Viele Laster stehen rum

Diez stimmt jedoch auch der Analyse zu, dass das Lkw-Geschäft gute Gewinne verspricht, weil dessen Grundlagen sehr berechenbar seien: "Solange gewirtschaftet wird, müssen Güter transportiert werden." Das sieht man bei Daimler Truck genau so. Lkw-Chefbauer Daum verschweigt aber die aktuellen Probleme nicht: "Natürlich spüren wir den anhaltenden weltweiten Engpass bei bestimmten Halbleiterkomponenten auch in unseren Lieferketten." 

Das sei bitter, so Daum, denn "unsere Werke könnten an ihrer Kapazitätsgrenze arbeiten. Bis zum zweiten Quartal haben wir diese Situation bei Daimler Truck auch gut gemeistert. Doch seit den Sommermonaten hat sich die Lage für uns noch einmal verschärft", sagte Daum im Zeitungsinterview. Zudem hätte das Unternehmen "einen erheblichen Bestand an Fahrzeugen, bei denen wesentliche Teile fehlen. Diese Fahrzeuge werden von unseren Kunden dringend gebraucht. Wir würden sie auch gerne ausliefern, warten aber auf die Teile."

Wenn die Aktionäre zustimmen, dann kommen diese schönen und schön sauberen Laster bald aus einer eigenen FirmaBild: Imago Images/A. Hettrich

Ist eine grüne Zukunft eine goldene Zukunft?

Das neue Unternehmen will die klimaschädlichen CO2-Emissionen senken und dafür verstärkt auf alternative Antriebe setzen. So wird Anfang Oktober ein erster elektrischer Lkw vom Band rollen. "2030 wollen wir in Europa mehr elektrische Lkw verkaufen als nicht-elektrische", hatte im September Vorstandsmitglied Karin Rådström angekündigt. Daher setze Daimler Truck auf batterie-elektrische und wasserstoffbetriebene Nutzfahrzeuge. Dazu forderte die Managerin Infrastruktur-Investitionen und "verlässliche gesetzliche Rahmenbedingungen".

Der Technologievorstand des Unternehmens, Andreas Gorbach, hält es für möglich, "dass wir bis 2030 schon einen Anteil von 40, 50 oder 60 Prozent an CO2-neutralen Batterie- oder Brennstoffzellen-Lkw bei unserem Absatz in der EU erreichen und dies dann auch entsprechend zur Reduktion an CO2-Emissionen beiträgt".

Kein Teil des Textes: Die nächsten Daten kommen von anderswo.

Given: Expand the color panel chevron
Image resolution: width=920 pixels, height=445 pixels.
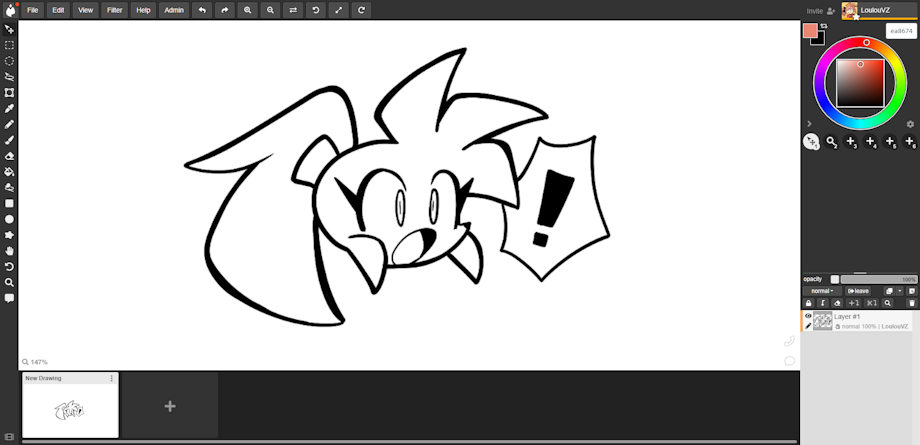Looking at the screenshot, I should (808, 124).
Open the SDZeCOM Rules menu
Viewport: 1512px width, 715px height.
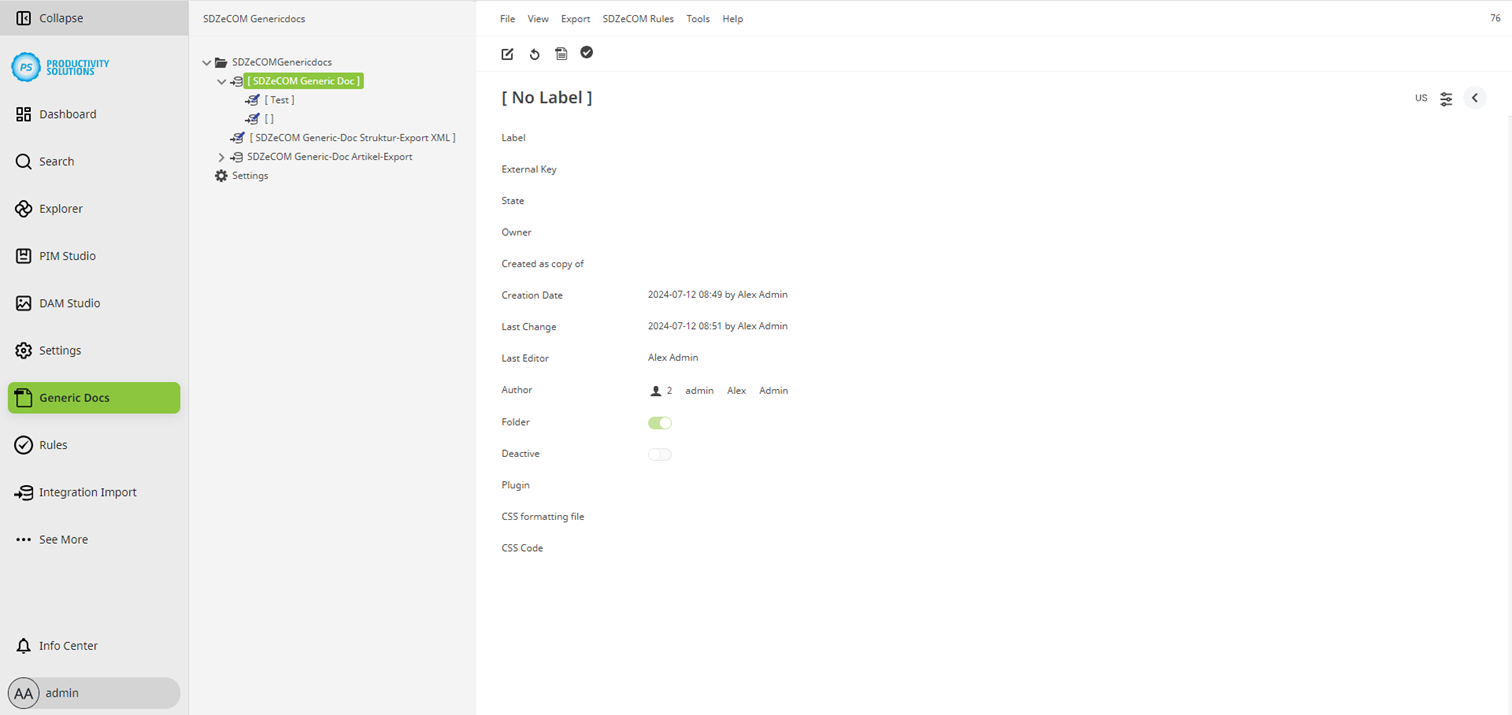(x=638, y=18)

Branchenvertreter hatten zuletzt immer wieder höhere Subventionen für alternative Antriebe gefordert, um diese Ziele zu erreichen. Denn der Schlüssel zum wirtschaftlichen Erfolg der grünen Offensive liege laut Gorbach darin, dass sich die Anschaffung alternativ angetriebener Lkw für die Käufer so schnell wie möglich rentieren muss. Ohne politische Unterstützung ginge das aber nicht.

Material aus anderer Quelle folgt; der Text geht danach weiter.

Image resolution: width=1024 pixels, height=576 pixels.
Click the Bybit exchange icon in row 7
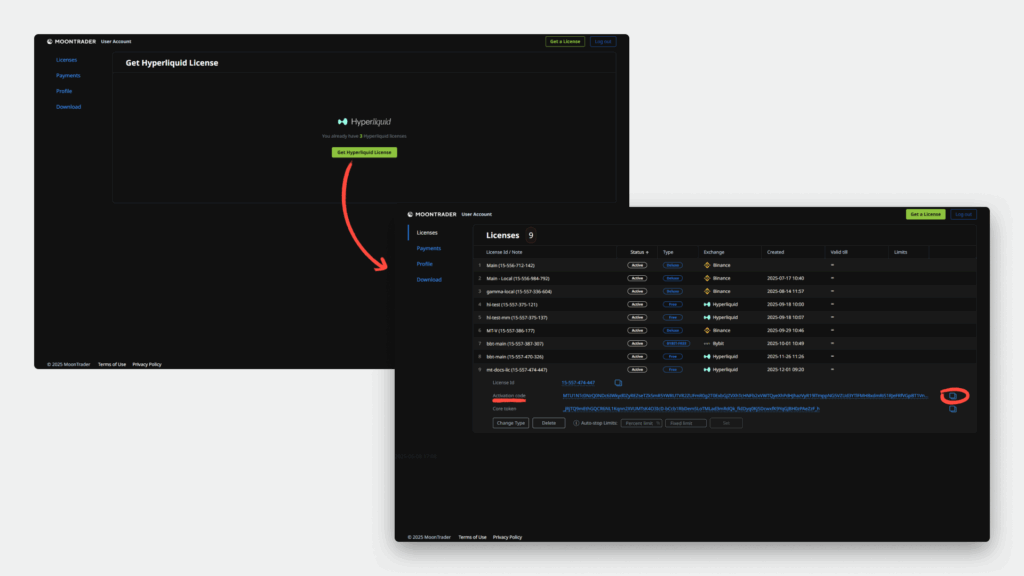click(x=707, y=343)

Schließlich seien ökonomische Argumente vielen Lkw-Käufern wichtiger als Umweltaspekte: "Es gibt natürlich Lkw-Kunden, die schon jetzt sagen: Ich will grün fahren. Das ist aber nicht die Mehrzahl", ist Gorbach überzeugt und fügt hinzu: "Solange der Betrieb eines Diesel-Lkw für die Kunden wirtschaftlicher ist als der eines Brennstoffzellen- oder Batterie-Lkw, wird er sich auch weiter für den Diesel entscheiden."

Das ist der "Mercedes-Benz eActros", der erste elektrische Lkw von Daimler - er rollt im Oktober erstmals vom BandBild: Daimler AG

Ohne Diesel nach Hamburg

Unterstützung von der Politik fordert auch Gorbachs Chef Martin Daum: "Kein Lastwagen ist aus Spaß unterwegs. Die Wirtschaft und unsere Gesellschaft erfordern, dass Güter von A nach B transportiert werden müssen. Nur brauchen wir dafür auch die notwendige Infrastruktur."

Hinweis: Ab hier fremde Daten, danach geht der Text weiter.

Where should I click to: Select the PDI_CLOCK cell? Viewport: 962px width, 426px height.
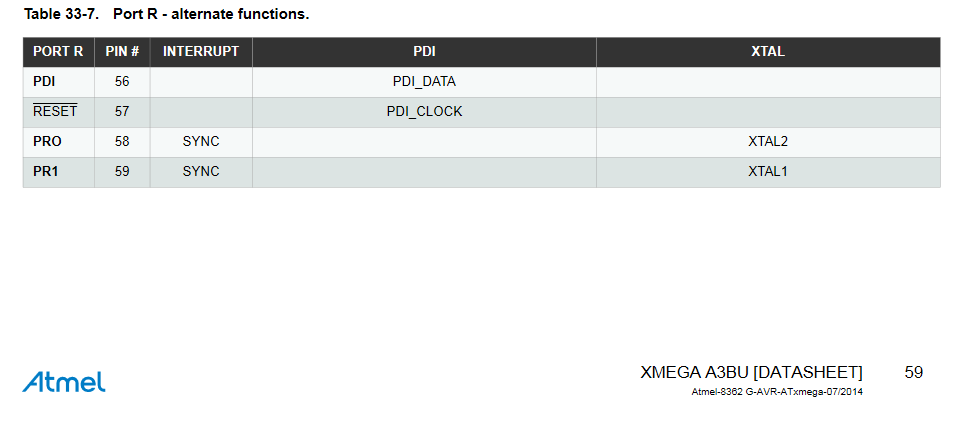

Neben batterie-elektrischen Antrieben arbeitet Daimler Truck auch an Brennstoffzellenlastwagen, die "in der zweiten Hälfte des Jahrzehnts" marktreif sein sollen. Und dabei komme man zunächst auch ohne staatliche Hilfe aus, so Daum: "Wir arbeiten mit Shell zusammen am Aufbau der Tankinfrastruktur entlang bestimmter wichtiger Strecken, etwa von Rotterdam und Köln nach Hamburg."

"Auf einem guten Weg"

Aber auch für ein neues, eigenständiges Unternehmen Daimler Truck gilt: Die Gewinnmarge ist schwächer als bei der Konkurrenz. Dafür sieht Martin Daum zwei Gründe, Einerseits hätte Daimler "einen anderen Produktmix. Wir haben zum Beispiel neben schweren Lkw auch Busse und Spezial- und Sonderfahrzeuge." Auf die sei man zwar "sehr stolz". Aber die würfen "nun mal prozentual weniger Gewinn ab als schwere Lastwagen."

Andererseits gebe es aber auch grundsätzliche Probleme, an denen es nun zu arbeiten gelte. Dabei gehe es nicht nur ums Produktportfolio, sondern auch um zu hohe Fixkosten. Daum: "Diese Schwächen sind wir schon vor der Konzernaufspaltung angegangen und sehen uns auf einem guten Weg."